Diane Nash related: Attorney Looby was a very, very respected man in the community. He had a reputation of defending people who didn't have enough money to adequately pay him, and of being a really decent human being. And quite by accident, the student central committee had a meeting scheduled for six a.m. that morning. And I remember I was up, getting dressed to go to the meeting, when I heard the explosion.
 
 
The students met on Tennessee A&I's campus, and we marched, I think, three abreast. We were very organized. One of the things that we made it a point of was that whenever there was a demonstration, we were to be overly dressed. The men generally wore suits and ties, and the women — we looked like we were dressing up for Sunday. And anyway, we marched quietly — we were met later by students at Fisk. We passed Fisk campus. And other students, other schools had points where they joined in to the march. There were many thousands of people that marched that day. We marched silently, really. And the — the long line of students must have continued for many, many blocks. Miles, maybe. And we marched to the mayor's office.  We had sent telegrams ahead of time, telling him that as a result of the bombing, turning the Looby home into a state of violence, tension, violence in the city of Nashville, we felt like we needed to talk …. So we met him on the steps of City Hall. And confronted him with what his feelings as a man, were. As a person. I was particularly interested in that, as opposed to just his being a mayor (Interview Nash 12, 14, 15).
 
Nash asked Mayor West if it was wrong for a citizen of Nashville to discriminate against his fellow citizens because of his race or skin color. The mayor admitted that it was wrong, giving the students an important symbolic victory in their campaign. Nash then asked the mayor if the lunch counters in Nashville should be desegregated. The mayor said they should (Momodu 5).
 
I have a lot of respect for the way he responded. He didn't have to respond the way he did.
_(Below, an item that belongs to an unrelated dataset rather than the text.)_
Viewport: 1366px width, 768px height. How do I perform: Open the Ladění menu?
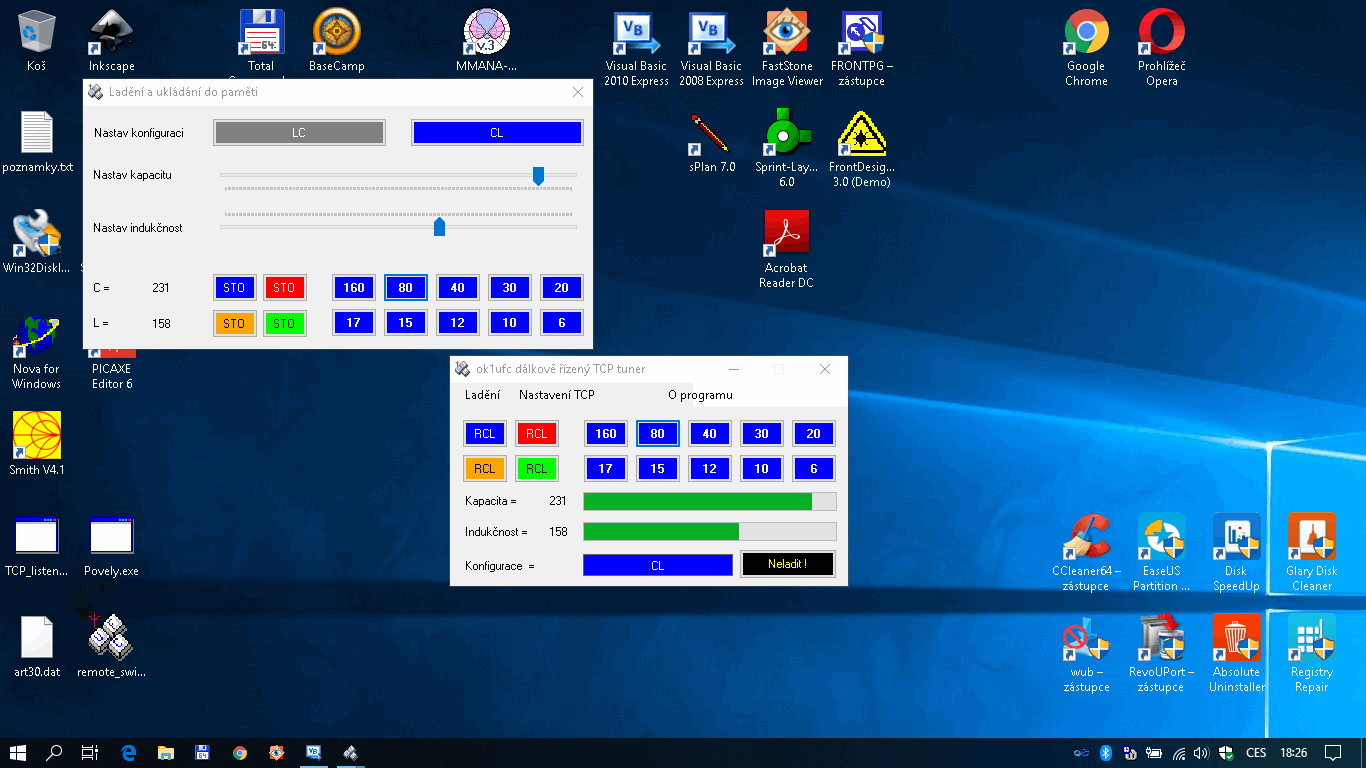482,395
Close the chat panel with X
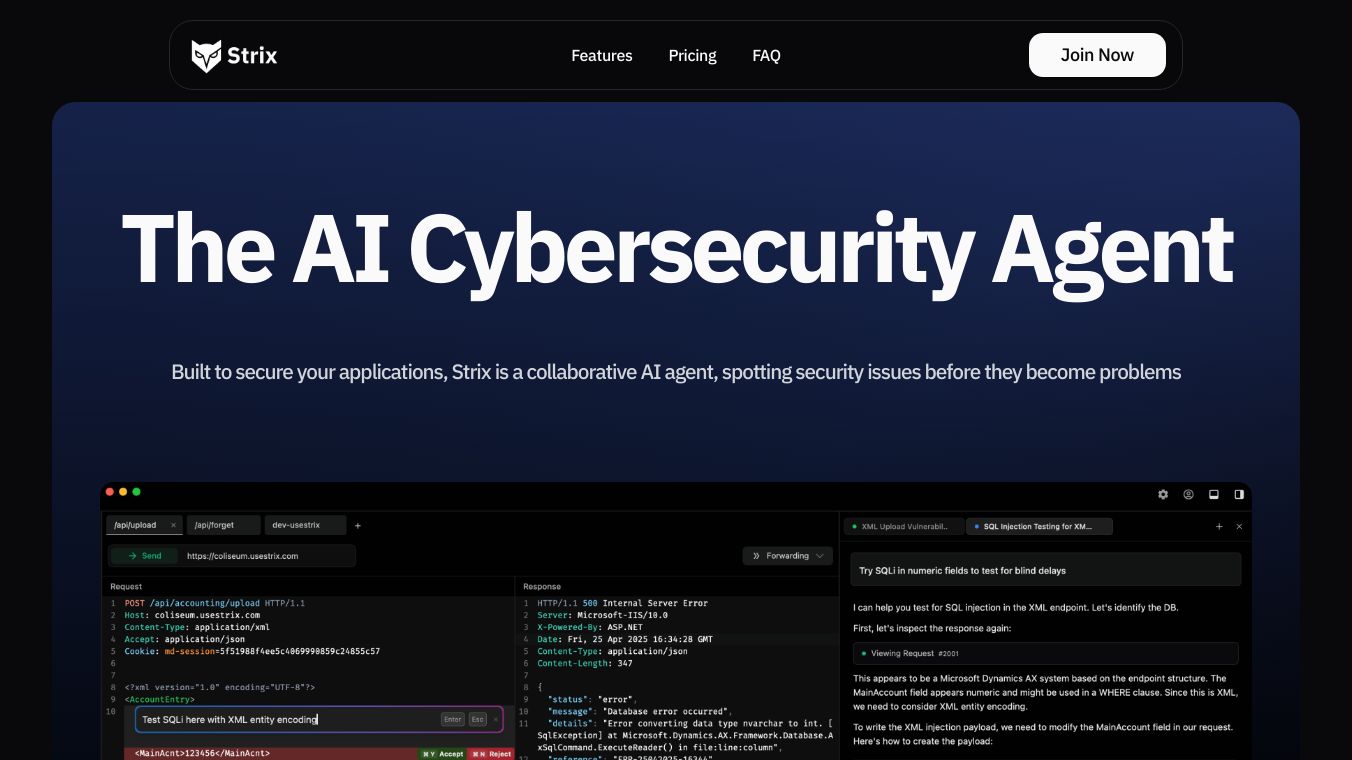The width and height of the screenshot is (1352, 760). click(1239, 526)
He said, that he felt like it was wrong, for citizens of Nashville to be discriminated against at the lunch counters, solely on the basis of the color of their skin. … I think that was the turning point.  The Nashville newspaper reported that, in the headlines, the next day …  (Interview Nash 15).
 
Weeks of secret negotiations resulted.  Diane Nash and the other student committee members tried to understand the merchants’ reservations, one important reservation being that there might be a boycott by whites at the lunch counters, if they began to serve blacks. And we started really strategizing how we could avoid that. So, some of the whites in Nashville …  who recognized that it was important to desegregate the city, figured into …the strategy, because they made it a point to sit next to the blacks, who were being served, so that there could not be a white boycott. So, those kinds of experiences made me really look at the fact that bringing about social change through violence is probably not … as realistic. Because, who do you kill? Do you kill all whites? That doesn't make sense, because we had whites who were our opposition the first year, who the second year… took an attitude … it's not that bad, in fact, it really makes sense.   … they were helpful to us the second year, in bringing about desegregation (Interview Nash 16).
 
On May 10, six downtown stores opened their lunch counters to black customers for the first time; the customers arrived in groups of two or three during the afternoon and were served without incident. With that agreement, Nashville became the first major southern city to begin desegregating public facilities (Momodu 6).
 
Whereas the bus boycott in Montgomery had been successful because of its economic clout, there had been no overt comment by anyone within the city’s authority about the immorality of segregation. For a mayor to do this, combined with the impact on a city’s local economy, was a major achievement for a state such as Tennessee.
 
The story of the Nashville sit-ins did not end with the desegregation of lunch counters. Towards the end of 1960, a number of the leaders of the movement helped to found the Student Non-violent Co-ordinating Committee (SNCC). Diane Nash became a full-time SNCC field worker while John Lewis was elected the leader of SNCC in 1962. …
 
Several of the SNCC leaders, who had honed their leadership skills during the sit-ins, became involved in the Freedom Rides. The sit-in leaders were also involved in helping to organize the Selma to Montgomery march.
 
Most of those who led the sit-ins became major figures in the civil rights campaign. Diane Nash was appointed to a national committee by J F Kennedy that promoted the 1964 Civil Rights Act. John Lewis was elected to Congress in 1986 after two decades of being recognized as one of the civil rights movement’s major figures.
 
The Rev James Lawson – who taught about the importance of a non-violent campaign – was expelled from Vanderbilt University Divinity School for his part in the sit-ins – but has since been honoured by the university (Trueman 5-6).
 
 
Works cited:
 
“Interview with Diane Nash.” Eyes on the Prize Interview.  Washington University Digital Gateway Texts.  November 12, 1985.  Web.  http://digital.wustl.edu/e/eop/eopweb/nas0015.0267.075dianenash.html
 
“Interview with John Lewis.”  Southern Oral History Program Collection.  Documenting the American South.  November 20, 1973.  Web.   https://docsouth.unc.edu/sohp/A-0073/A-0073.html
 
Momodu, Samuel.  Nashville Sit-Ins (1960).”  BlackPast.org.  Web.  http://www.blackpast.org/aah/nashville-sit-ins-1960.
 
Trueman, C. N.  Nashville Sit Ins.”  historylearningsite.co.uk.  March 27, 2015.  Web.  https://www.historylearningsite.co.uk/the-civil-rights-movement-in-america-1945-to-1968/nashville-sit-ins/.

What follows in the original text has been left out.